----- Document section -----
Why you should care
Because you might not expect the big panda bear’s diet to starve out … Latin America.
Protesters fed up with rising prices and cheapening currencies march by the tens of thousands in Caracas and Buenos Aires. Others tired of woeful public services fill Brazilian cities, decrying the billions of dollars being spent to host the World Cup this summer. A year of discontent is rolling out across Latin America, with a new middle class demanding more from their leaders and hitting the streets to make their voices heard.
Yet behind all the instability sits an unexpected force on the other side of the globe: China’s domestic appetite.
The more China turns away from Latin America, the more the world is seeing shock waves.
China’s been feeding itself from Latin America’s breadbasket and running off its oil fields for years now. But, surprise: suddenly, the Asian giant is switching things up – turning instead to its own backyard. Commodities (a.k.a., in this case, iron ore, copper and soybeans) account for 92 percent of Latin America’s exports to its eastern trading partner.
Which means the more China turns away from Latin America, the more the world is seeing shock waves on the southern continent — especially in Venezuela and Argentina, where soaring inflation and a shortage of dollars are already strangling people’s budgets.
China’s repositioning is also testing Latin America’s economic long game. But with the spigot tightening, both of those nations’ economies seem to be reaching breaking points.
What comes next? The answer will hinge on the leadership that emerges from presidential elections scheduled in seven countries this year: Bolivia, Brazil, Colombia, Costa Rica, El Salvador, Panama and Uruguay. The options? Scrap the old commodity model as China changes, or dig in and hope for a return of Chinese demand.
“The growth of many Latin American countries has been clearly boosted by a commodities boom … that is coming to an end,” explains Jamele Rigolini, an economist with the World Bank.
Which means the challenge lies in finding new sources of growth, he says.
Most vulnerable will be Argentina and Venezuela, which built their economies on heavy public spending and currency and price controls. And then there are friendly leftist governments in Bolivia, Ecuador and Nicaragua, which also adopted versions of the economic model.
Most vulnerable will be Argentina and Venezuela…
Argentina put itself on the map by exporting soybean products back in the 1970s. The United States was still the big player then, accounting for 84 percent of the world’s market share. But by 2010, Brazil and Argentina caught up, together comprising close to 50 percent of the world’s soy exports.
Today, Argentina is the world’s No. 3 exporter of soybean and soy products (the U.S. is still No. 1, followed closely by Brazil) — and soy accounts for more than 80 percent of the country’s commodities exports to China.
-----
Instruction A
From the article on China and Latin America, set down the passage starting with "Today, Argentina is" and going on through "exports to China.".
The entries that follow the article on China and Latin America are unrelated to it.
----- Data in this exercise -----
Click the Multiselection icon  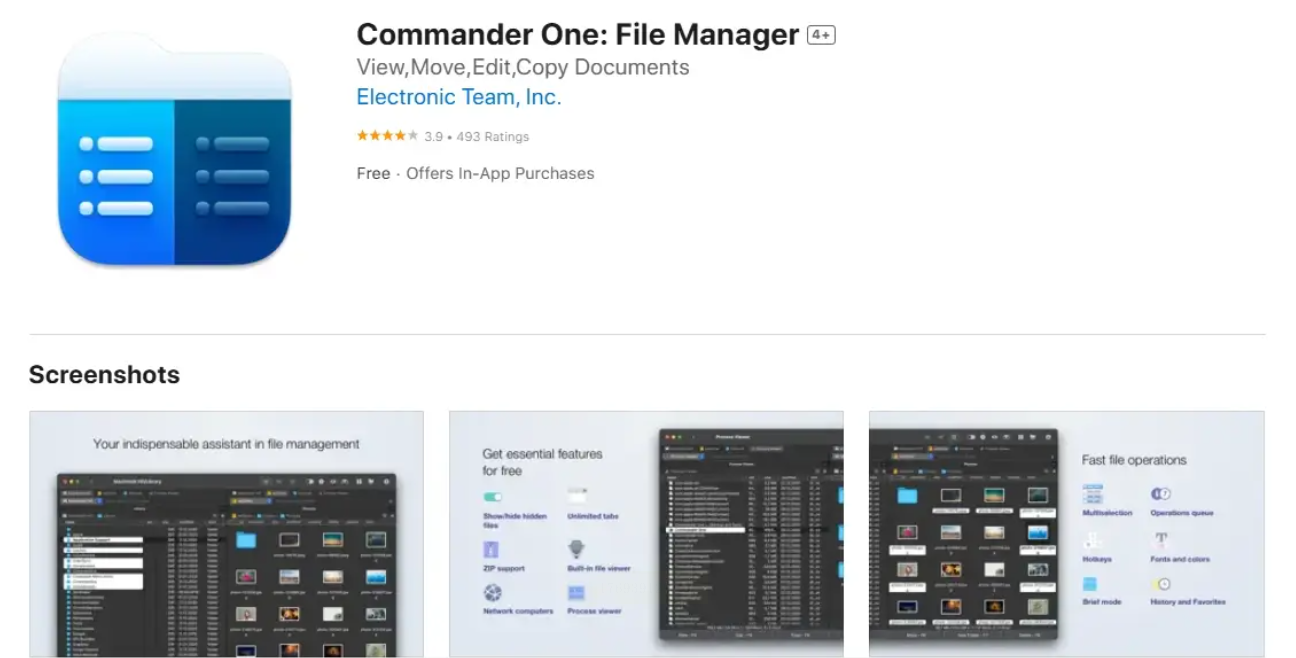coord(1092,494)
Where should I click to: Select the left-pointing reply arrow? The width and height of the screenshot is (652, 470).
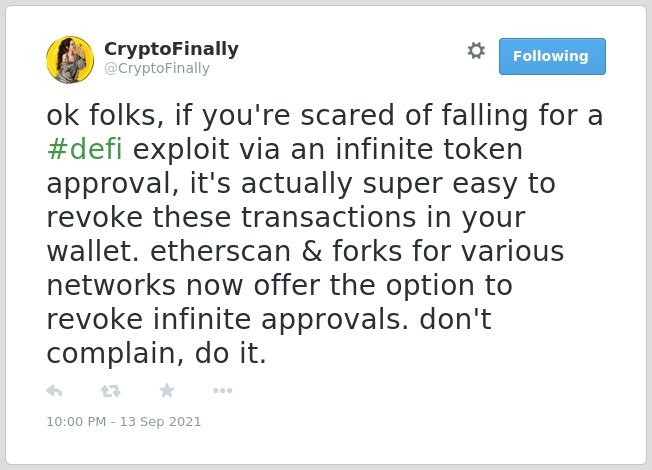point(54,391)
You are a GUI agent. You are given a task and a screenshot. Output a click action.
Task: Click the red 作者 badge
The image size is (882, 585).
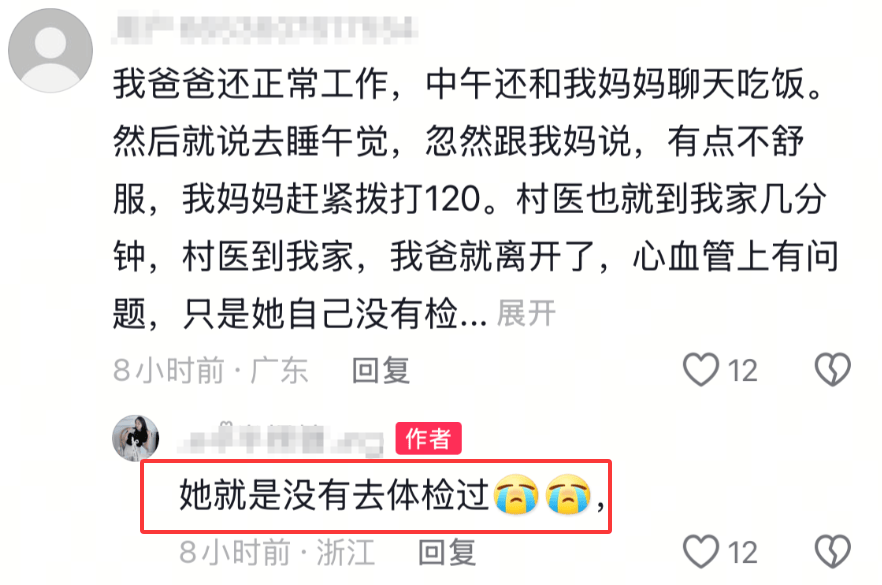click(x=428, y=438)
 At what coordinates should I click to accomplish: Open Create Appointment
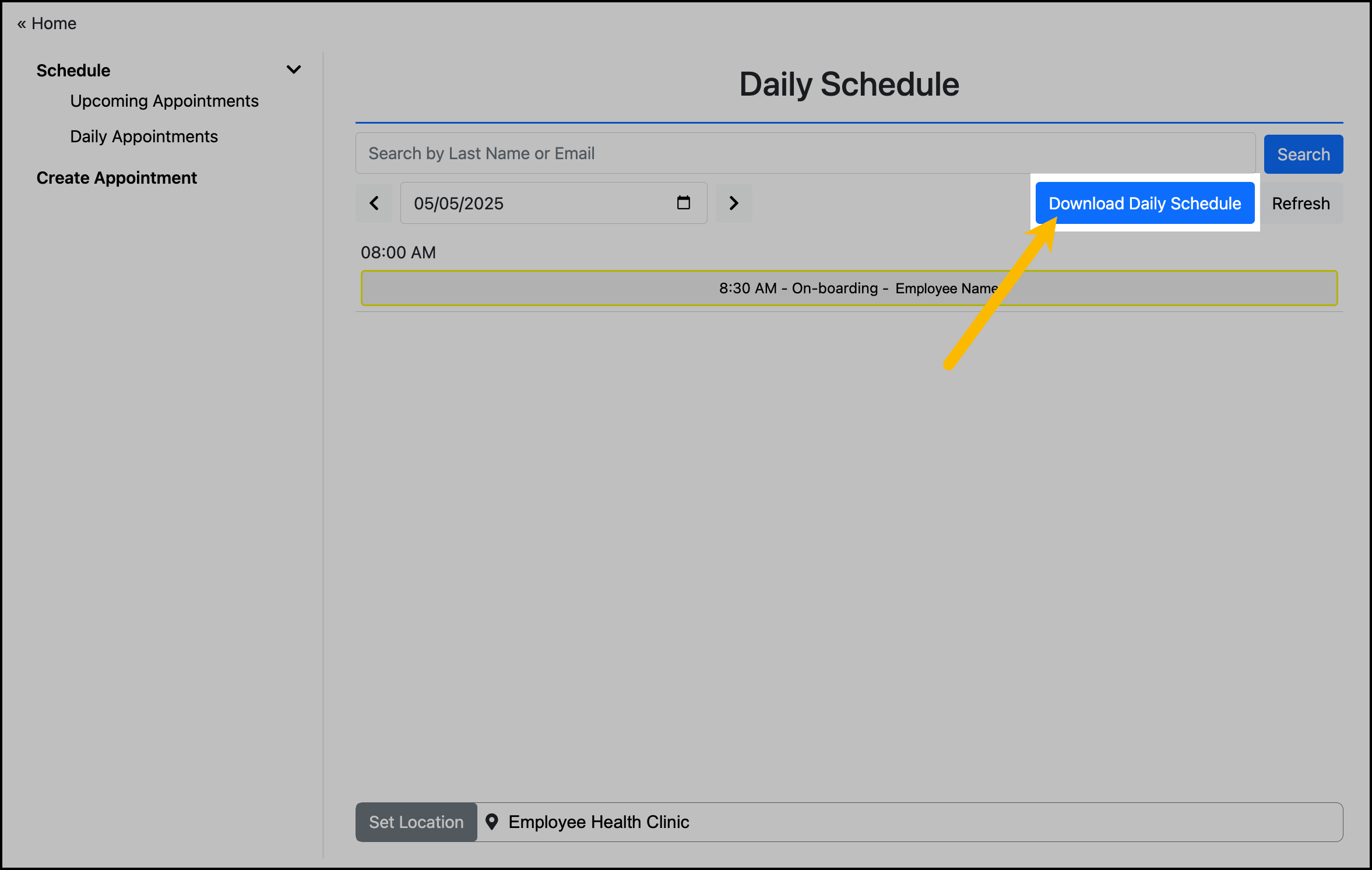point(117,177)
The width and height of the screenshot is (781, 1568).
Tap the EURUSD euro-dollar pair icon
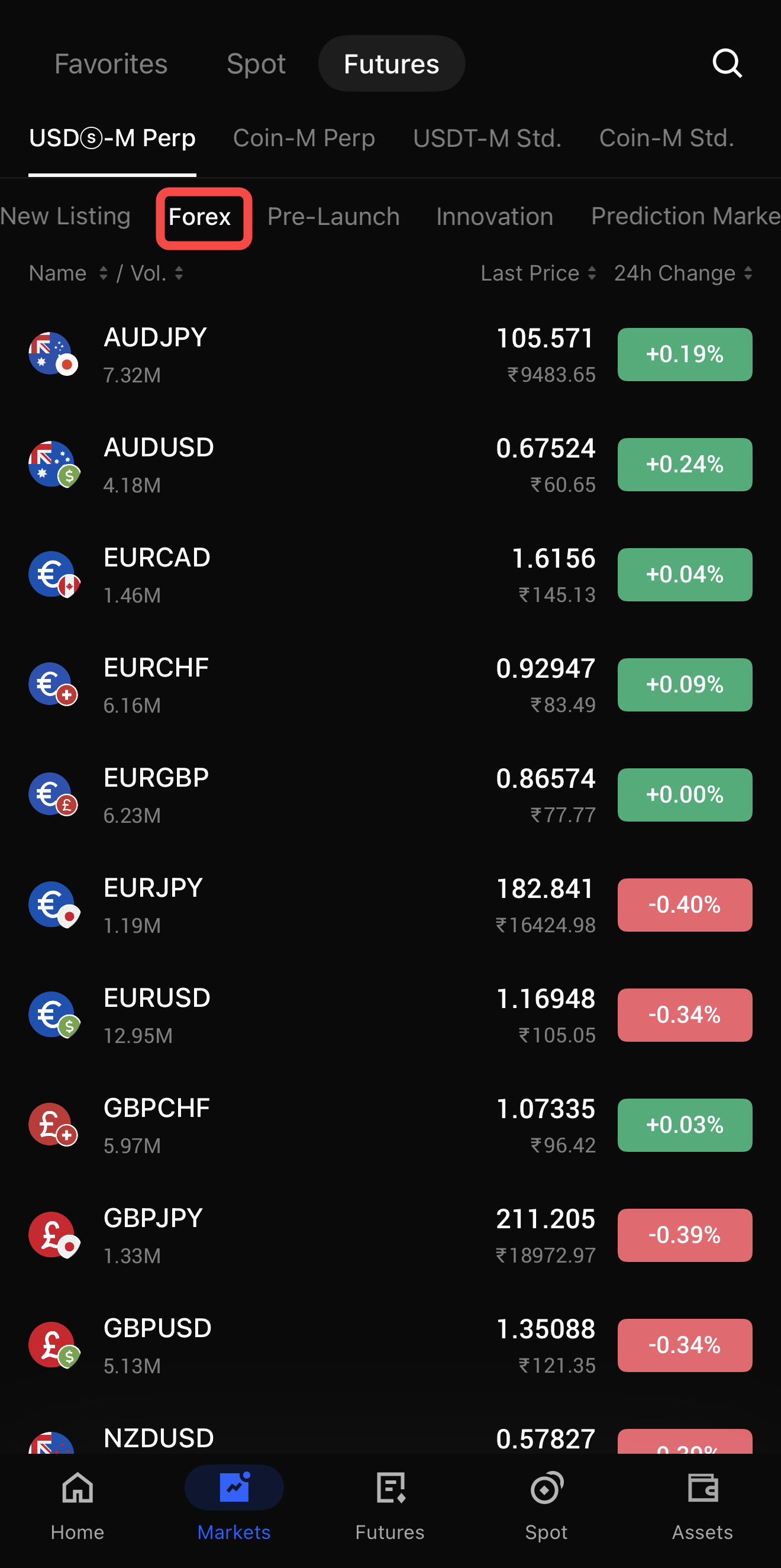point(53,1015)
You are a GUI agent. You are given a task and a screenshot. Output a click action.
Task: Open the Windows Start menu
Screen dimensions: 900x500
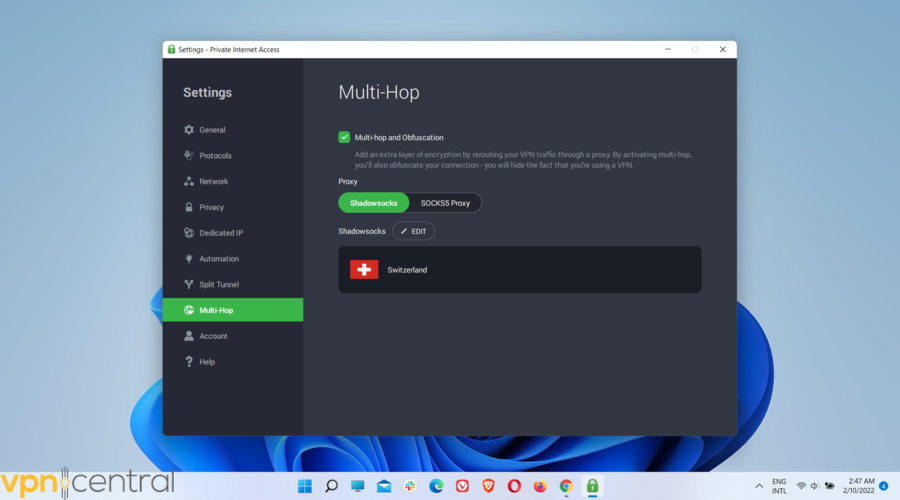305,486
-----
Instruction B
List each line of the entries in which the word "width" appears.

Complete output A
Today, Argentina is the world’s No. 3 exporter of soybean and soy products (the U.S. is still No. 1, followed closely by Brazil) — and soy accounts for more than 80 percent of the country’s commodities exports to China.

Complete output B
Where should I click to: Select the left-pointing reply arrow? The width and height of the screenshot is (652, 470).
The width and height of the screenshot is (781, 1568).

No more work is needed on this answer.